LetMeIn

Automate unlocking doors at Northeastern's IV dorm.

A video of me unlocking my door. Don't worry, I changed my PIN afterwards.

Link to this section Motivation

I wanted to learn how to use Puppeteer, since I've seen it used in different projects. Puppeteer automates a browser, and it's used for both automated testing and in various backend applications. For instance, VSinder used Puppeteer to automate screenshotting code snippets, which famously knocked carbon offline for while when it was DDOSed. Lore aside, I wanted to get experience with actually using it, since I figured it would likely come in handy at some point.

Link to this section Technical Description

The code is just a hundred lines of NodeJS. The Puppeteer API makes heavy use of Promises, so I wrote it all using async functions. I'm using Koa to trigger the process when a HTTP request comes in—it's like Express, but based on promises instead of callbacks.

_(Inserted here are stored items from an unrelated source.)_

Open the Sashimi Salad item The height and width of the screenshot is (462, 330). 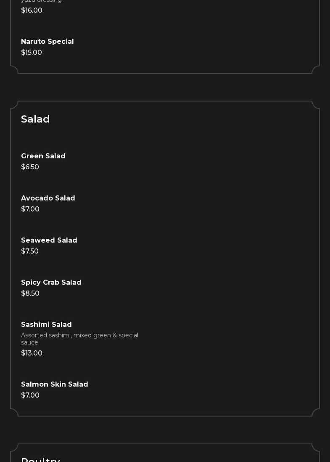[46, 325]
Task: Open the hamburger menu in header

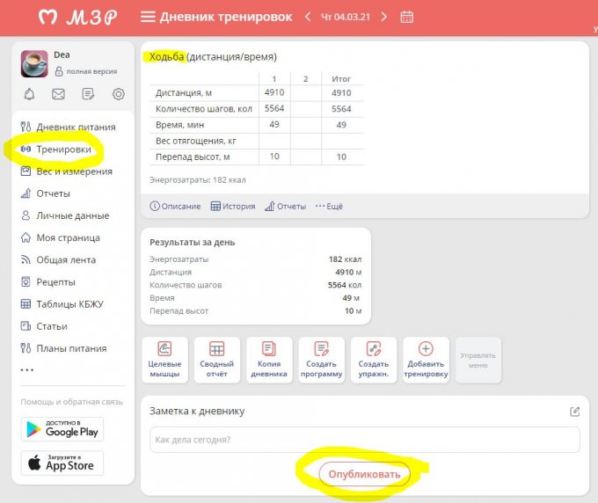Action: click(x=148, y=17)
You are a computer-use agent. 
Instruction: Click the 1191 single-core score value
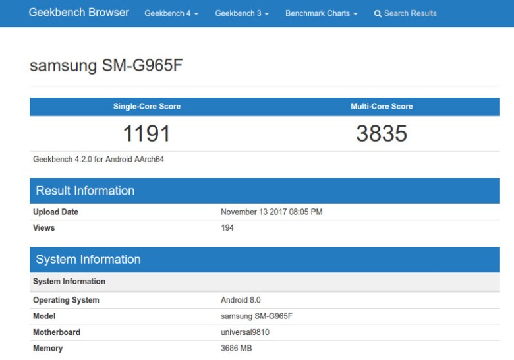[146, 134]
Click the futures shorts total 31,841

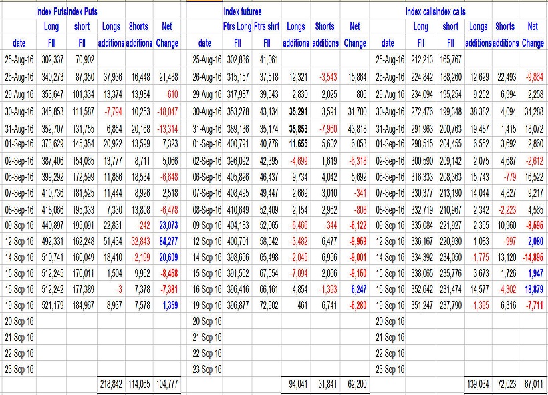pyautogui.click(x=325, y=384)
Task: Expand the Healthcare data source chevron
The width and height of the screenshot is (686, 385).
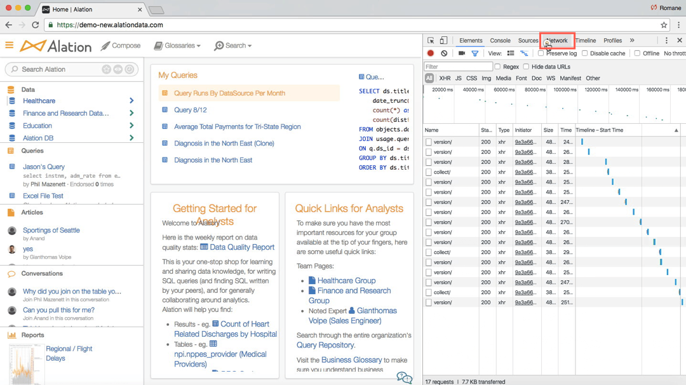Action: click(x=131, y=100)
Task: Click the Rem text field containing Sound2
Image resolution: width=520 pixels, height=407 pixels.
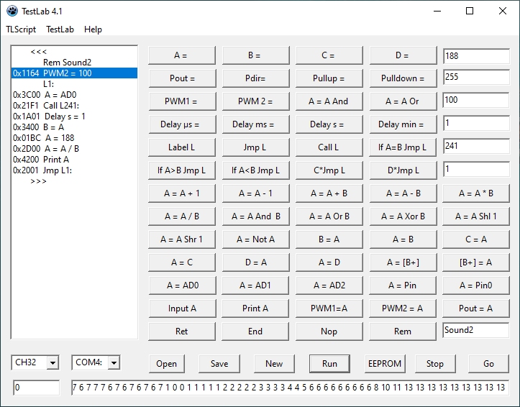Action: (475, 331)
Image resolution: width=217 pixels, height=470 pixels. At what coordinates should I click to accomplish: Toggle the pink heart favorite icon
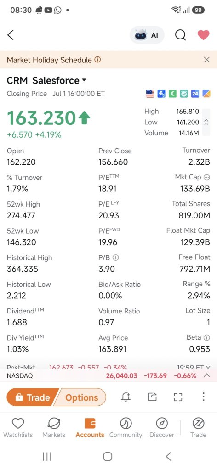[x=203, y=35]
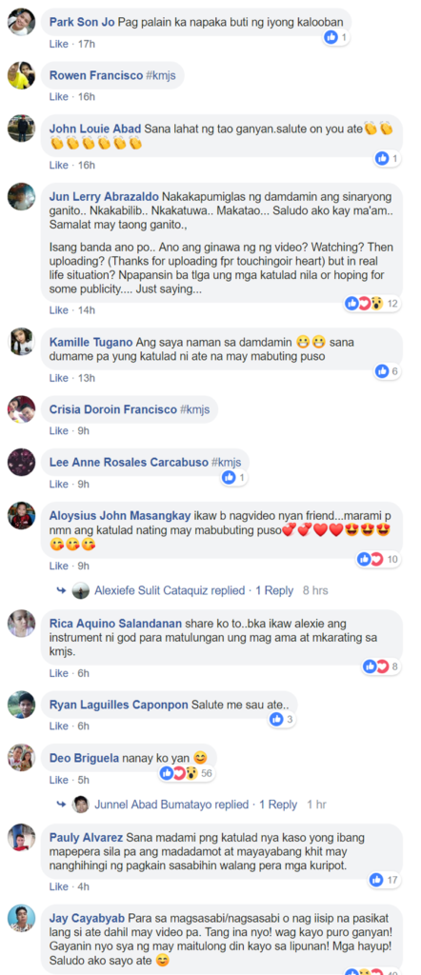Like Rowen Francisco's comment
The height and width of the screenshot is (975, 421).
tap(58, 96)
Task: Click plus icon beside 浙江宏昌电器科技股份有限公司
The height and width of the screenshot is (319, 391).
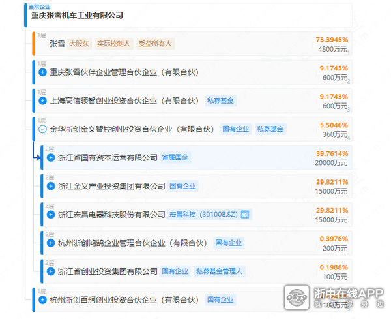Action: pyautogui.click(x=51, y=214)
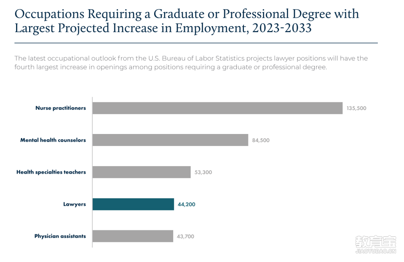Click the chart title heading
404x262 pixels.
pos(187,21)
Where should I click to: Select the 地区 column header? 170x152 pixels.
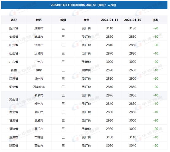[x=39, y=20]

I had a tough time getting a consistent setup to automate. Northeastern uses its own SSO system, plus Duo for two-factor authentication. Annoyingly, these two are seemingly on different expiration timers, making reliable execution difficult.

I eventually decided to try removing all Northeastern cookies on each invocation and manually stepping through the sign-in process (typing in username and password), which worked well to consistently get through Northeastern's login step. For Duo, I tried to save cookies between invocations, but ran into unreliable behavior.

I could have configured Duo to send an SMS to a Twilio phone number and then read that into Puppeteer to enter the 2FA code, but I didn't want to spend money on this project. Thus, in the final video, I manually clicked "approve" on my phone. Sorry for the deception.

Link to this section Results

I mean, it worked? It did unlock my door. That said, it's so impractical in its current state that I don't think I could salvage it into something actually useful. A couple key takeaways:

Browsers are made for humans, so they aren't deterministic. Browsers have functionality designed for humans, and even with puppeteer, there are going to be some hiccups when controlling them with automation. Even simple things like waiting for a page to be loaded can be hard—requests happen in an unpredictable order, so waiting for one specific event or request can introduce race conditions. The recommended solution is to wait a predetermined interval after the last web request is closed, which covers most edge cases but is nonetheless inefficient.

Browsers are huge, and that leads to a lot of overhead. Including a full Chromium instance in a project makes node_modules massive, and even spinning up a new tab to handle a request takes an appreciable amount of time. This is a setup that could work in a parallelized testing rig, but it's really an option of last resort for any production use case.

Not everything lends itself to automation. In this case, my script needed to wait for many different Northeastern sites to load, and considering the primary web portal I used has seemingly not been touched in a decade, it loaded quite slowly. Even though the process was automated, it wasn't actually that much faster than doing the steps by hand. This surprised me. I'm used to humans slowing down machines, so I figured I could get a significant speedup by applying automation to the problem, but the human was never the bottleneck in the first place.